Kur’ân–ı Kerîm’de hased hakkında şöyle buyrulmuştur:
”Hased ettiği zaman hasedcinin şerrinden karanlığı yırtan nûrun Rabbine sığınırım” (Felâk sûresi: 5).
“Mümin gıpta; münafık hased eder” hadisi şerifi hasetteki ölçünün sınırlarını gayet güzel tarif eder. Karşıdaki kişilerin elinde var olan ilim gibi, cömertlik gibi güzel hasletlerin kendi elinde de olmasını istemeğe, özenmeye gıpta denilmiş. Ve buna müsaade edilmiştir. Aşağıdaki hadisi şerif buna delil teşkil eder.

“İki kişiye karşı gıpta etmek caizdir: Birincisi o kimsedir ki, Allah kendisine Kur’ân–ı Kerim’i nasip etmiştir, o da onu, gece ve gündüz boyu ikame eder. İkincisi de o kimsedir ki, Allah Teâla ona mal vermiştir de o da gece ve gündüz (hak yolda) infak eder” (Kütübü sitte / 1635).

Hased ile gıptanın birbirinden gayet iyi bir şekilde ayırt edilmesi lazımdır. Hasedin temelinde kötü niyet vardır, Allah’ın (cc) takdirine itiraz vardır. Başkasının elinde olana göz dikmek vardır. Hased aynı zamanda kâfirlerin özellikleri arasında sayılmıştır.

“Size bir iyilik dokunsa, bu onları tasalandırır,” size bir kötülük dokunsa, ondan ötürü sevinirler” (Âl–i İmran /120).

Hz. Zübeyr (ra) anlatıyor: “Resûlullah (sav) buyurdular ki: “Size ümem–i kadime hastalığı sirayet etti: Bu, hased ve buğzdur. Bu kazıyıcıdır. Bilesiniz; kazıyıcı derken saçı kazır demiyorum. O dini kazıyıcıdır. Nefsimi kudret elinde tutan Zât–ı Zülcelâl’e yemin ederim, sizler iman etmedikçe cennete giremezsiniz.

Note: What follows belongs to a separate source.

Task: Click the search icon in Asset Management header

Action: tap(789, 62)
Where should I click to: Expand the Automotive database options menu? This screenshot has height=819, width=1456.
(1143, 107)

Birbirinizi sevmedikçe de iman etmiş olmazsınız. Birbirinizi sevmeye yardımcı olacak şeyi haber vereyim mi: Aranızda selâmı yaygınlaştırın” (Kütübü sitte / 1637).

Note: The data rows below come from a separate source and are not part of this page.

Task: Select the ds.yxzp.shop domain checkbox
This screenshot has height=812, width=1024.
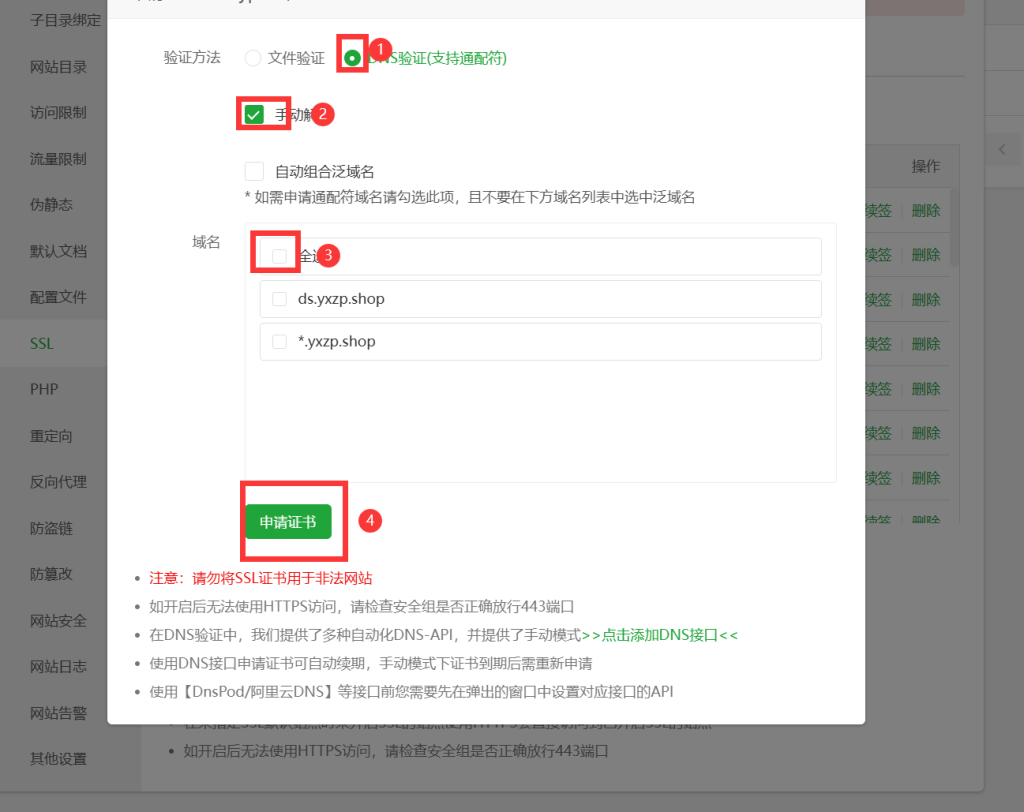Action: click(278, 299)
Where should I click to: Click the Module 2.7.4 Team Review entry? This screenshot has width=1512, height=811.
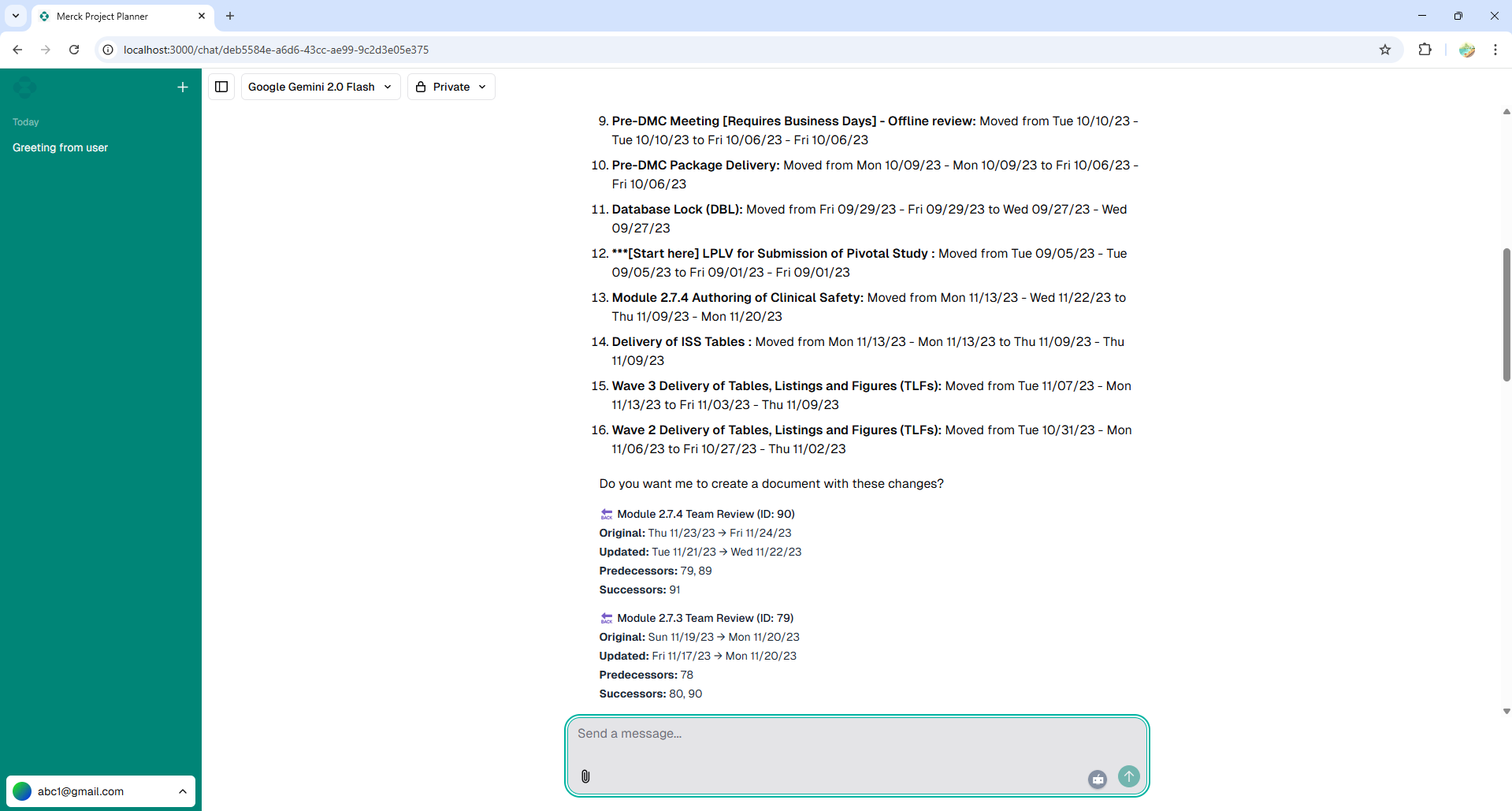coord(705,514)
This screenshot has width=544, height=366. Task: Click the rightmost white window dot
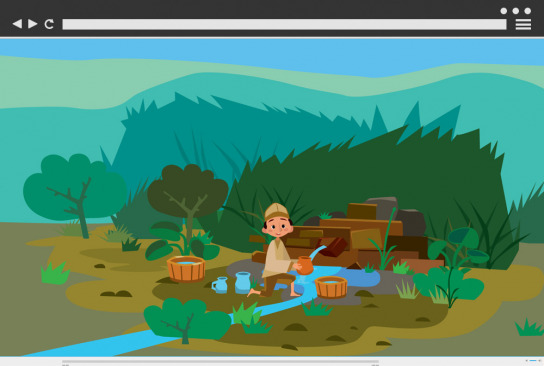528,11
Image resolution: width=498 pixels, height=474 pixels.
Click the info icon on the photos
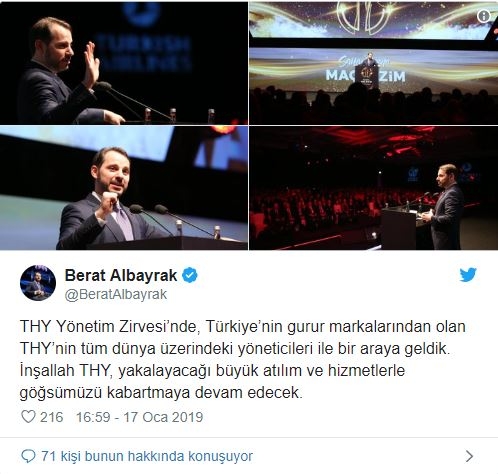point(484,16)
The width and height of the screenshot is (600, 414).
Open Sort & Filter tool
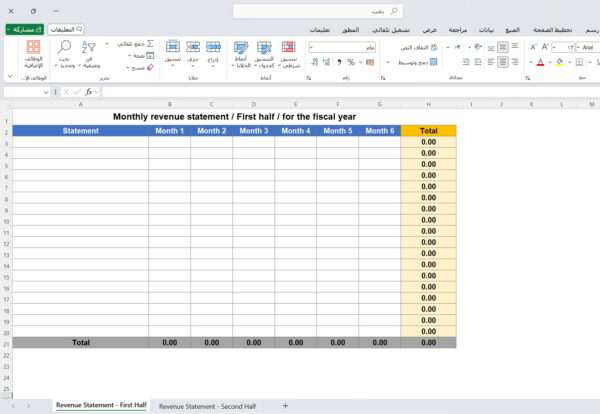88,50
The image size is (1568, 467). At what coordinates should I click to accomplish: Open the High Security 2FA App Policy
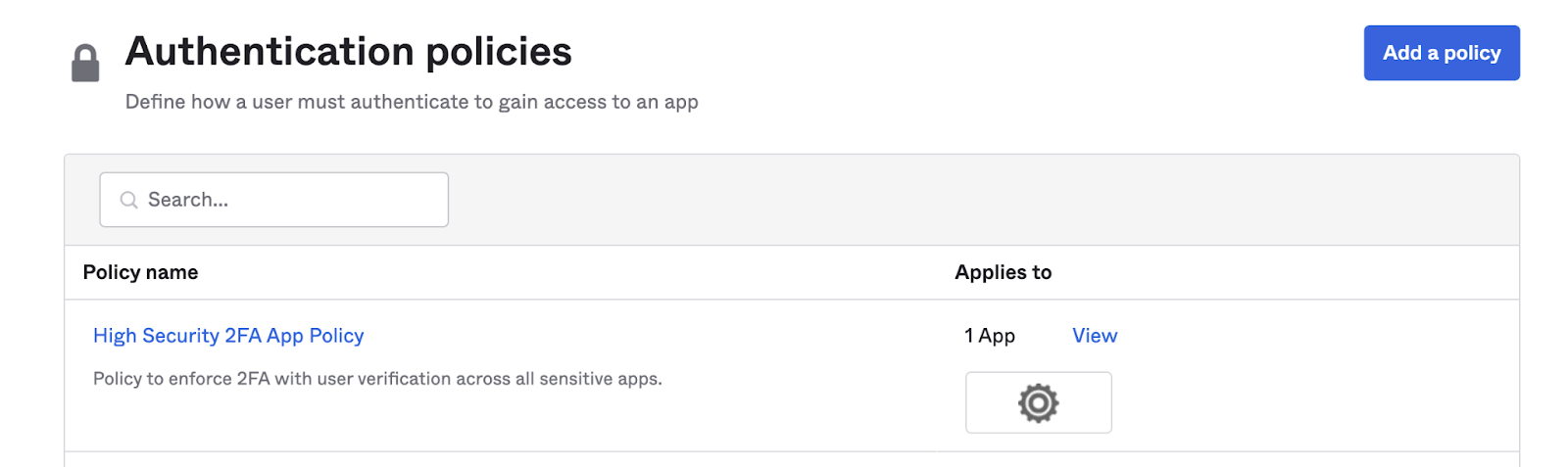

Ehl–i kitabın içlerindeki hasedlerin kendilerini nasıl bir yola sürüklediği de şöyle zikredilmiştir: “Kitap sahiplerinin çoğu, gerçek kendilerine belli olduktan sonra sırf içlerindeki hasetten ötürü sizi imanınızdan sonra küfre döndürmek isterler” (el–Bakara, 2/109). Dikkat edilirse ehli kitabın bilgisizlikten değil de hasetlerinden dolayı küfürde oldukları ve bizi kendi dinlerine döndürmek isteklerinin de temelinde hasedin olduğu Ayeti Kerime ile haber verilmiştir.

Elmalılı Hamdi Yazır hazretleri bunu açık bir şekilde tefsirinde ifade etmiştir.

“Kıskançlık, çekememezlik, dünya hırsı ile haksız istekler, aşırı sevdalar yüzündendir. Demek ki sadece ilim insanların düzelmesi için yeterli değildir. Nefs–i emmârenin öyle kötü hisleri vardır ki insanları bildiklerinin tersine açık açık fenalıklara sürükler, onun için insanlığın ahlâkının düzeltilmesi konusunda ilimden başka hislerin süslenmesi, geliştirilmesi için pratik bir terbiye daha lazımdır. Dinî terbiyenin bu özelliği ile de özel bir önemi var”(tefsir)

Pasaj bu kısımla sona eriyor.